New Delhi: The Presidential poll 2012 isn't the first time the Congress and the Samajwadi Party (SP) have been caught in a confrontation. In fact, Sonia and Mulayam share strained ties since 1999. Within hours of Sonia claming majority in 1999 after the collapse of the Atal Behari Vajpayee-led NDA government, Mulayam raised the foreign origin issue to stall her.

The mistrust bred by this one incident continues to guide the Samajwadi Party and the Congress relationship to date. With Mulayam teaming up with Mamata Banerjee to announce a parallel panel of three candidates for President polls, including the Prime Minister, the real candidate though is former president APJ Abdul Kalam.

Forced to sit outside the government in UPA-I with a block of 40 MPs, Mulayam, it seems, was waiting for the right moment to get even.

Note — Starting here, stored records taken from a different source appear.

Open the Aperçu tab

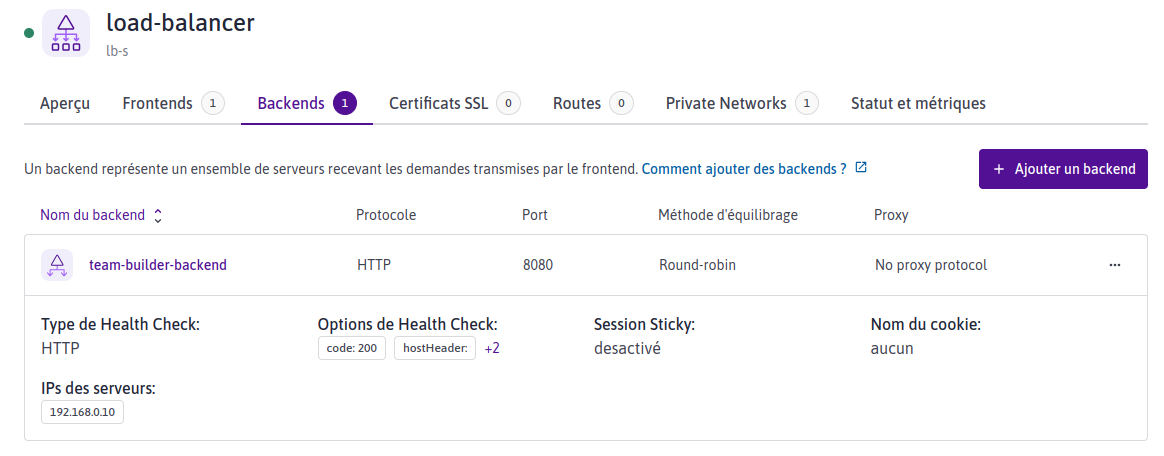pyautogui.click(x=65, y=103)
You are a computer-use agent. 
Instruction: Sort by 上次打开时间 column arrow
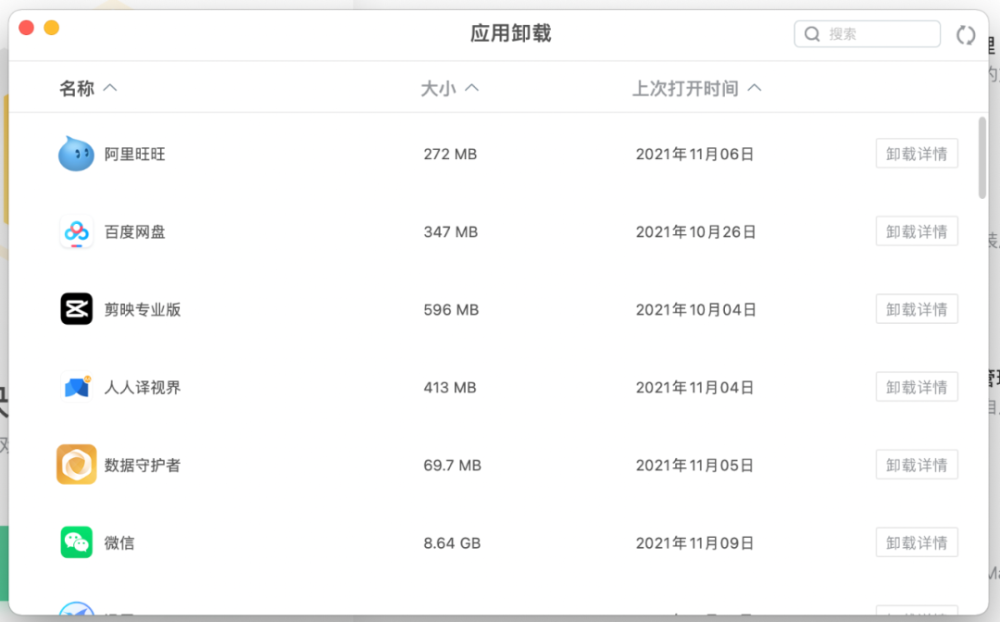tap(755, 88)
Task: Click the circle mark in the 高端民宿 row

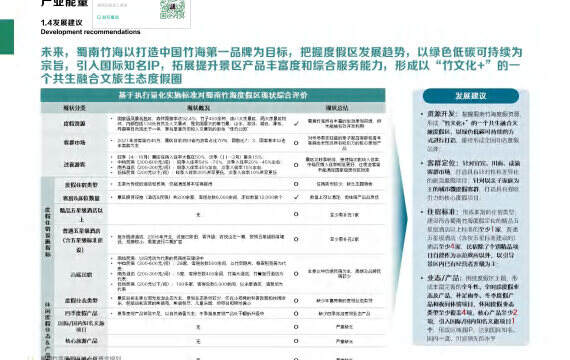Action: coord(296,273)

He did not find a place even in UPA-II, and had to face defeat of his daughter-in-law, Dimple Yadav at the hands of Congress in Firozabad by-elections in 2009.

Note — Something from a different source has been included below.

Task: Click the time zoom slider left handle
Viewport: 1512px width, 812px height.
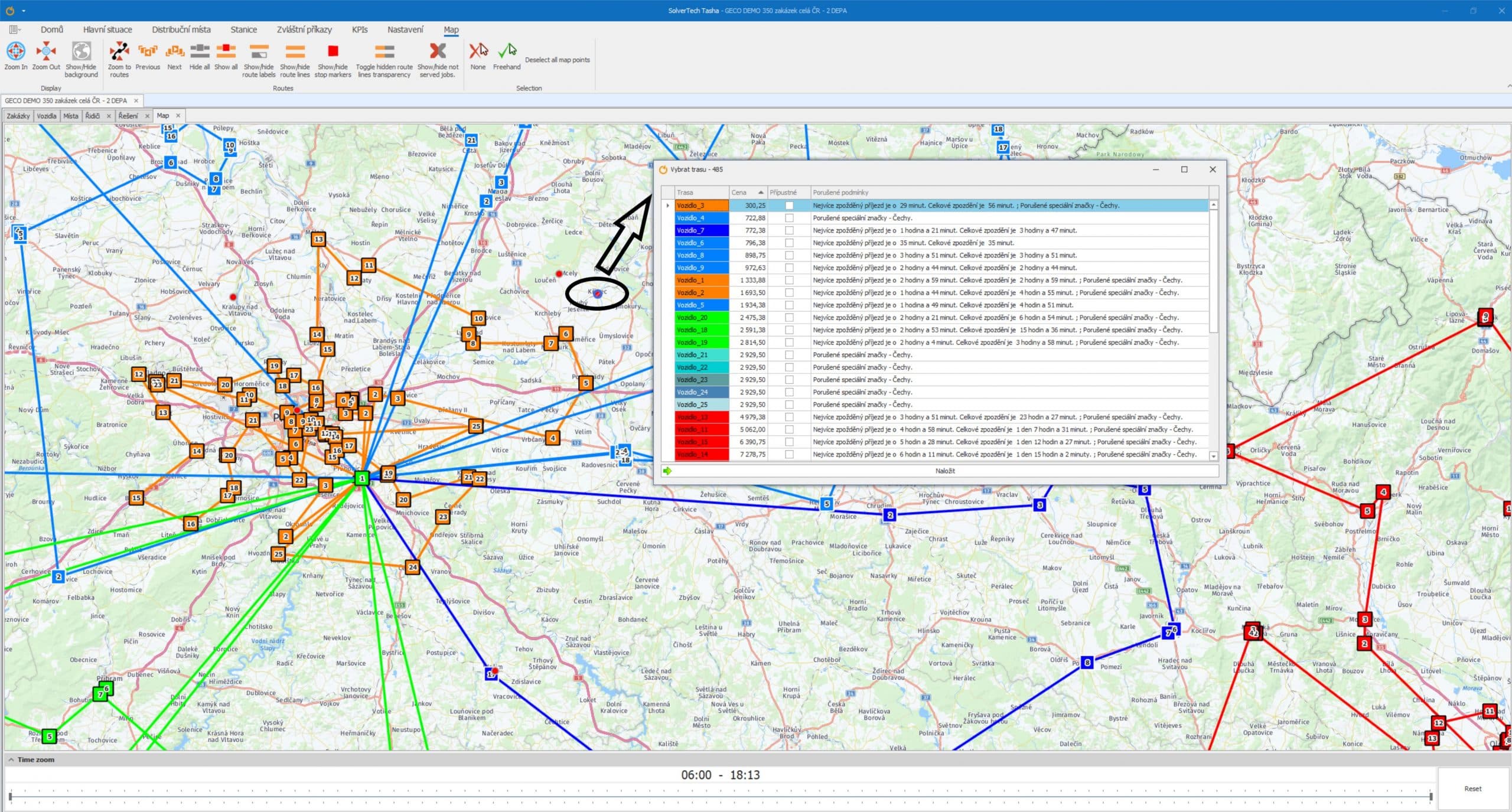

Now with a confortable majority in the UP Assembly, he is no longer dependent on Congress.

So in the President poll, teaming up with Mamata, he has propped up Kalam's name again, knowing fully well that candidature of the former president would be well received in the NDA.

Simultatinoulsy, he has still not closed all doors of negotiations with the UPA.

If Mulayam feels, as does Mamata, that an early poll would help them reap rich electoral dividends, they will force a contest in President poll. Both are banking on increasing their tally in the next Lok Sabha.

Mualyam will also be keeping an option of negotiating with the Congress and leaving Mamata in the lurch.